I didn’t know that, but when they came into tests with each other, they just all started talking about astrology and Zoey Luna [who plays Lourdes in the film] is this amazing astrologer, and Lovie [Simone, who plays Tabby] is this incredible herbalist, and Gideon [Adlon, who plays Frankie] reads tarot. It was just incredible to see that they were already embodying these characters in such a real way and had so much to bring to these characters from their own experience. I think that is what’s so beautiful about witchcraft, is that it is very much a personal expression of one’s spirituality, and it can take whatever form one chooses. And then to take each of those personal impressions and bring them into community, which is the beauty of covens. We were just watching that unfold in real time; it was so cool.
Rachel True, who starred in the original film, reads tarot at House of Intuition here in L.A. Did you work with the women from the first movie when you’re working on this?
I met with each of the original cast members. And so that was just like, as a fan girl, very exciting. And Rachel is obviously a practitioner in her own right, and actually has a book coming out. So everyone should look out for it. They’re all just so lovely, and I definitely wanted each of their blessings in taking on the legacy. Pun intended.

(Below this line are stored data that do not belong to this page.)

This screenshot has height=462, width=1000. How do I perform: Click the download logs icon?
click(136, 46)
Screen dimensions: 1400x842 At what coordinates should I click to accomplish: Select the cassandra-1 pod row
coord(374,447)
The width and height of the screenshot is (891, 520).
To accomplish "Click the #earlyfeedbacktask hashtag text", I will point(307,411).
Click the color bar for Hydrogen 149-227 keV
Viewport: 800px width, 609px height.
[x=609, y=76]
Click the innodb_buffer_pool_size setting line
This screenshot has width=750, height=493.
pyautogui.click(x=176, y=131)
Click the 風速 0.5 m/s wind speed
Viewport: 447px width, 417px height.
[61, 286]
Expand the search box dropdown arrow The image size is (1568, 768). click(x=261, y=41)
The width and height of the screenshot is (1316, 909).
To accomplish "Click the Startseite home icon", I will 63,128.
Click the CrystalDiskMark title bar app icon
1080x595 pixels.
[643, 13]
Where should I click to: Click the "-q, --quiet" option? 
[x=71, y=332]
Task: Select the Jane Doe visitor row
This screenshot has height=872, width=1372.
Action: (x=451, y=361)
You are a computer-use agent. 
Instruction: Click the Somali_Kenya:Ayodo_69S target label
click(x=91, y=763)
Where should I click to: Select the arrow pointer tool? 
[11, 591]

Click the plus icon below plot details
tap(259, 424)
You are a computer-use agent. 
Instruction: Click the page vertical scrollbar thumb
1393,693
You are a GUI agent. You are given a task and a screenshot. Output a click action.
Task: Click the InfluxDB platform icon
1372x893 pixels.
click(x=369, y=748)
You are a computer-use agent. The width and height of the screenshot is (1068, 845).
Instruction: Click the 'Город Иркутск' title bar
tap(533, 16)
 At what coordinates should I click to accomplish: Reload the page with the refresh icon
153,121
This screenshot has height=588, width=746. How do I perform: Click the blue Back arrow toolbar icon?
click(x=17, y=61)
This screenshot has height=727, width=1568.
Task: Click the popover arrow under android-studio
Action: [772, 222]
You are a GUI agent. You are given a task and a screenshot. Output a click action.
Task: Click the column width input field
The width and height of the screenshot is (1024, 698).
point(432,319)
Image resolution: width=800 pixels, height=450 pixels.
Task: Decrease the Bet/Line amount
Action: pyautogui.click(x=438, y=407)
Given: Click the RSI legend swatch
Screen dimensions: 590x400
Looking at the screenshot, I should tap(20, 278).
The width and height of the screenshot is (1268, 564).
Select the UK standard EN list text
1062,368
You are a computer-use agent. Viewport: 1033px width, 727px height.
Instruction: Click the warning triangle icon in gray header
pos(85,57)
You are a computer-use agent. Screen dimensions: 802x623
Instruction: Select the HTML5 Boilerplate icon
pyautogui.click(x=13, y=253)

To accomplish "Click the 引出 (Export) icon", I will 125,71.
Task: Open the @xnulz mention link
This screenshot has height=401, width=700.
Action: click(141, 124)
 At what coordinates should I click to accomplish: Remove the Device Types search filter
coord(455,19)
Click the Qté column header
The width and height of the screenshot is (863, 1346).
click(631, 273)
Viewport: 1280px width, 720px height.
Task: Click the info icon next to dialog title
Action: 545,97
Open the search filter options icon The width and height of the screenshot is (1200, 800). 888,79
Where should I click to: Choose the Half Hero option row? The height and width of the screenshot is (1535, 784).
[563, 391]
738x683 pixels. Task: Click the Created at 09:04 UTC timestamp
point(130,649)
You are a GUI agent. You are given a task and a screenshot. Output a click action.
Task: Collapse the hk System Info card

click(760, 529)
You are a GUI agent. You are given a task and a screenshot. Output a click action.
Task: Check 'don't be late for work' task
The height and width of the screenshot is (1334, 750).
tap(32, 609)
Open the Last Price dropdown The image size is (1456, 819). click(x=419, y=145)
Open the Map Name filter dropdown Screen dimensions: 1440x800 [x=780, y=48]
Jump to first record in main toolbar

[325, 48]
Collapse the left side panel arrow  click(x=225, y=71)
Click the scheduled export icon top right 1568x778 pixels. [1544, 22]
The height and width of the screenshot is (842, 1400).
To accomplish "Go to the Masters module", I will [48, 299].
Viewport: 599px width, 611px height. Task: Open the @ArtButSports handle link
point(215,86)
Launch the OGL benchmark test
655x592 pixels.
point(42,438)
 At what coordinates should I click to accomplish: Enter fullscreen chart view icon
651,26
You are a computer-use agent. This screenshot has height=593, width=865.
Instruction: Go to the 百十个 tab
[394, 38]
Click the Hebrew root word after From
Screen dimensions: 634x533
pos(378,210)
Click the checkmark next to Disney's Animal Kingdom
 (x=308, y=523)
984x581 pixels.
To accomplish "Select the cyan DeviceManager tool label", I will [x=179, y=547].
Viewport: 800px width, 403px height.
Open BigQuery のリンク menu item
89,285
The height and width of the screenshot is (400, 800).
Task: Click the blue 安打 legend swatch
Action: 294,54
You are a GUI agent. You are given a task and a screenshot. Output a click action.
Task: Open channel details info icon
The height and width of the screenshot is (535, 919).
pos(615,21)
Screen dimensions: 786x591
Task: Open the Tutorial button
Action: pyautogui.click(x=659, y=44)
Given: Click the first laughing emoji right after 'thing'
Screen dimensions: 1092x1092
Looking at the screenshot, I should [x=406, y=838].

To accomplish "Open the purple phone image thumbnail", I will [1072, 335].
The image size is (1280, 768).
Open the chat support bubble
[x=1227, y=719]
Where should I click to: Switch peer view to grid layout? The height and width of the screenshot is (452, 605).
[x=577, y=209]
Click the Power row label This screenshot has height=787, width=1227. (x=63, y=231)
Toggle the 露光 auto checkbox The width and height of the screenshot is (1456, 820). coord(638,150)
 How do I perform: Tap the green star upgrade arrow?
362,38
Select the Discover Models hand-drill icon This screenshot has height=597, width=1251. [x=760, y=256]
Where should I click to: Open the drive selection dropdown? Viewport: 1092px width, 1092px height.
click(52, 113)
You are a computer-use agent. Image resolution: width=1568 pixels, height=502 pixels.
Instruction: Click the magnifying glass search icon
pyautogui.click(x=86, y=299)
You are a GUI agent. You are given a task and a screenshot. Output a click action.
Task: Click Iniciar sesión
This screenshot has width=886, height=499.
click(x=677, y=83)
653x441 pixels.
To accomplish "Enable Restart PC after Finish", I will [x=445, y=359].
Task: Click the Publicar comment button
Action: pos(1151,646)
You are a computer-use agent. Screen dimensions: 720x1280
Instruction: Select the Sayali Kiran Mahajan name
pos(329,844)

You got to have a lot of fun with David Duchovny’s character. Did you have him in mind from the start? How was it to work with him?
It was so much fun to work with him. I have been a fan of his forever. He’s such an icon, obviously, that I was just so excited that he was interested in joining the cast. I just think that as an actor, he’s so nuanced and those nuances just played so perfectly into the character that I had envisioned. So we had a blast and continue to be friends. I never thought that I would be friends with David Duchovny so, I’m really pretty excited about that.
Besides Get Out, are there other horror movies felt inspired by while you were making the film or anything you’ve seen recently that you were like, “Fuck, yeah”?
Yeah. In addition to Get Out, The Babadook I would say is number one. I think Jennifer Kent is amazing. That’d be my number one. And I mean the original Carrie is just one of my favorites and such an inspiration.